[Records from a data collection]

++++++++++

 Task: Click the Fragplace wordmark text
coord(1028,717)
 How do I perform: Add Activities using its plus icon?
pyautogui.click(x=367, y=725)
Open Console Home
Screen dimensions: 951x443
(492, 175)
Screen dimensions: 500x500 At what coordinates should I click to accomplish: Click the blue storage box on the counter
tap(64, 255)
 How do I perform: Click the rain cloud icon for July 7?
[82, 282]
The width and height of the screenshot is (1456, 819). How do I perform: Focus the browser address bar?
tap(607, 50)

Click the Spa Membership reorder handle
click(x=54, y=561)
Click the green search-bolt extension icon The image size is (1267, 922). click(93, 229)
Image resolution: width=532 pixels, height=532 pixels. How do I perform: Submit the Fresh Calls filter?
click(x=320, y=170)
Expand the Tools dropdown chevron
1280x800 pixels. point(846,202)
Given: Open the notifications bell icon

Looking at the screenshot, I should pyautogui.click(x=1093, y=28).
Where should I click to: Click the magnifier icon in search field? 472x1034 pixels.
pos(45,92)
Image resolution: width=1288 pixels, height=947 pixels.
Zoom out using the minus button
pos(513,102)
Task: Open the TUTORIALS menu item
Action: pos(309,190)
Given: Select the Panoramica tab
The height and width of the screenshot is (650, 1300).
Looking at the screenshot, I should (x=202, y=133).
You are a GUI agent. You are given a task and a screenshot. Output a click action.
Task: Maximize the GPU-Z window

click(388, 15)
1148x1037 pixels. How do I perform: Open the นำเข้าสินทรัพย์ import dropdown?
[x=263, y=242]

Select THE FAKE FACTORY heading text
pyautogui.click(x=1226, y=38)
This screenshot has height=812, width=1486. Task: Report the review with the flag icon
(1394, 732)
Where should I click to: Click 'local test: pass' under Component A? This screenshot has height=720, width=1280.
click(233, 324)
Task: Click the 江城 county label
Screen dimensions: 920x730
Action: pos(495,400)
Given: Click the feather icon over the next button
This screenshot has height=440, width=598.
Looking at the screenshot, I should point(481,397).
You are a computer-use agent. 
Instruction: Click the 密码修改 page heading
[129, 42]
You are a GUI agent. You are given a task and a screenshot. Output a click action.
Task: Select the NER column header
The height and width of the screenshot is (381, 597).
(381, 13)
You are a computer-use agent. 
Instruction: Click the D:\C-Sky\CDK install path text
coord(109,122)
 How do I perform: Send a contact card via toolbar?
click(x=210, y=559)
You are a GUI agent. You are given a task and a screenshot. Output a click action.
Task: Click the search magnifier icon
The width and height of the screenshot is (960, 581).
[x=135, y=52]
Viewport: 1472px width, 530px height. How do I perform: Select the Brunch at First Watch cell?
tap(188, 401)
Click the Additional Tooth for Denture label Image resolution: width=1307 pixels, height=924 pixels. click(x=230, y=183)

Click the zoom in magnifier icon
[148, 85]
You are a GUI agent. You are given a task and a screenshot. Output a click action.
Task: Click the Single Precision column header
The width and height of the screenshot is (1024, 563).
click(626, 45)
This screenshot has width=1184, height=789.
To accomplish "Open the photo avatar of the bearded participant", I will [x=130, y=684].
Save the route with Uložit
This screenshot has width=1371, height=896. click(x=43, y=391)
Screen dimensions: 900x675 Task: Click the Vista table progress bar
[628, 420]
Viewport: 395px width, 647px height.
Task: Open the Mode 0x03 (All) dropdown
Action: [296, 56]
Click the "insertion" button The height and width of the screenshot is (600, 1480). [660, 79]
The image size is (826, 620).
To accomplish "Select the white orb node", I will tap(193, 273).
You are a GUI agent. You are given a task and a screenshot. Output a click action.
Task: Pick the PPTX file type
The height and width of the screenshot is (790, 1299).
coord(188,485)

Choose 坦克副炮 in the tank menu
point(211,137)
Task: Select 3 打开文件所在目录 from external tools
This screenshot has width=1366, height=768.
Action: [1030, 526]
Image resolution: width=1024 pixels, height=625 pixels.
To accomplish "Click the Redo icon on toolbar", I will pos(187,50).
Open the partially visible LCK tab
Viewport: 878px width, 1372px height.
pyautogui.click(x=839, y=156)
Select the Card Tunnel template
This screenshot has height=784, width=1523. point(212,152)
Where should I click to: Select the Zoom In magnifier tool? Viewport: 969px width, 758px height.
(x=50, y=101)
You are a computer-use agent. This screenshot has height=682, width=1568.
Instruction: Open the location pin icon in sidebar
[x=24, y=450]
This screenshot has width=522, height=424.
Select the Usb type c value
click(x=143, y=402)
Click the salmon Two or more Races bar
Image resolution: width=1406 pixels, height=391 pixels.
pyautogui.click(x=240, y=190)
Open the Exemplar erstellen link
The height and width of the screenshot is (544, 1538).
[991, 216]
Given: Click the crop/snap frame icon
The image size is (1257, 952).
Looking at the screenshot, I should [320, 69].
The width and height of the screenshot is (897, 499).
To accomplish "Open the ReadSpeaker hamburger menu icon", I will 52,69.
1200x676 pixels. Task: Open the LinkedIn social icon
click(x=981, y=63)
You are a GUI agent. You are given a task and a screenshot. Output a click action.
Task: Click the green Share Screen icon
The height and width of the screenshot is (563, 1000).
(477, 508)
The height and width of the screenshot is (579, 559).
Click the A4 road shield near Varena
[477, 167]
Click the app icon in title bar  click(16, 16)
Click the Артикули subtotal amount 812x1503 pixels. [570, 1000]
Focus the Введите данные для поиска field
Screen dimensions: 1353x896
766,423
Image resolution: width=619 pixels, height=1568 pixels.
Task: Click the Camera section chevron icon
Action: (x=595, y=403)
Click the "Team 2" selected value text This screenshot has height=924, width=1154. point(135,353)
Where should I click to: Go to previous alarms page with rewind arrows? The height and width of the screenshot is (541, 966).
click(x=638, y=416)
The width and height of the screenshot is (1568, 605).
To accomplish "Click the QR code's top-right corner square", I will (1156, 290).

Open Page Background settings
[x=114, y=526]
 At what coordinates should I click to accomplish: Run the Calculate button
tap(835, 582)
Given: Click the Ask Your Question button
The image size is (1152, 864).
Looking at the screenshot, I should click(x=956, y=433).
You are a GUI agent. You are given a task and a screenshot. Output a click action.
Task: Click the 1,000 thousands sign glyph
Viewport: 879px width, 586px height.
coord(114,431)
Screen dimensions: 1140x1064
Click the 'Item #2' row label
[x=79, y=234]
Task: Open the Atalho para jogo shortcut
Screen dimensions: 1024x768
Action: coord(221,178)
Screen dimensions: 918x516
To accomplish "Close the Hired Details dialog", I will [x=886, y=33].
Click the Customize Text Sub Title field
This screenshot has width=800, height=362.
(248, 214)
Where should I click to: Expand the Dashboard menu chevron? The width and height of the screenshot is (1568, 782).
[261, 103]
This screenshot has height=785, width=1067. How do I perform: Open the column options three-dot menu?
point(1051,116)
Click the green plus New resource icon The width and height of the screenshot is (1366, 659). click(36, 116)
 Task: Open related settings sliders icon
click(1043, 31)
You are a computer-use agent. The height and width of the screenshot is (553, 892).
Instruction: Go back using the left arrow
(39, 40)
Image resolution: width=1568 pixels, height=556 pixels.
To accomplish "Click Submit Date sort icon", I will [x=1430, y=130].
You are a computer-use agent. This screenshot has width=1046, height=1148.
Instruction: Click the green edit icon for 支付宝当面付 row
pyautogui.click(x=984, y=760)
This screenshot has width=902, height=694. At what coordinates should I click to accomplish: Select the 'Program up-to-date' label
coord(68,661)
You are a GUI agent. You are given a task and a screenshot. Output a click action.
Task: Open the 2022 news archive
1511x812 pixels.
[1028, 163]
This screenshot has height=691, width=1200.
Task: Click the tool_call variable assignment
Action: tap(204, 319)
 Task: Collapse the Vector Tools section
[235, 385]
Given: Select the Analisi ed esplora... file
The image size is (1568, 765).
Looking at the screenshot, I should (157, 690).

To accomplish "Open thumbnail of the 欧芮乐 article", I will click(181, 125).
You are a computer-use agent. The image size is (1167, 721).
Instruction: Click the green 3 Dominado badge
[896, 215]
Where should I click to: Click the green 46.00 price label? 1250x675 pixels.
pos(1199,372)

++++++++++

» Aim of the task
Throughout the records above, find the lines in which the word "computer" appears and return them.

» Exercise result
You are a computer-use agent. 
You are a computer-use agent. 
You are a computer-use agent. This screenshot has height=682, width=1568.
You are a computer-use agent. The height and width of the screenshot is (553, 892).
You are a computer-use agent. This screenshot has width=1046, height=1148.
You are a computer-use agent. The image size is (1167, 721).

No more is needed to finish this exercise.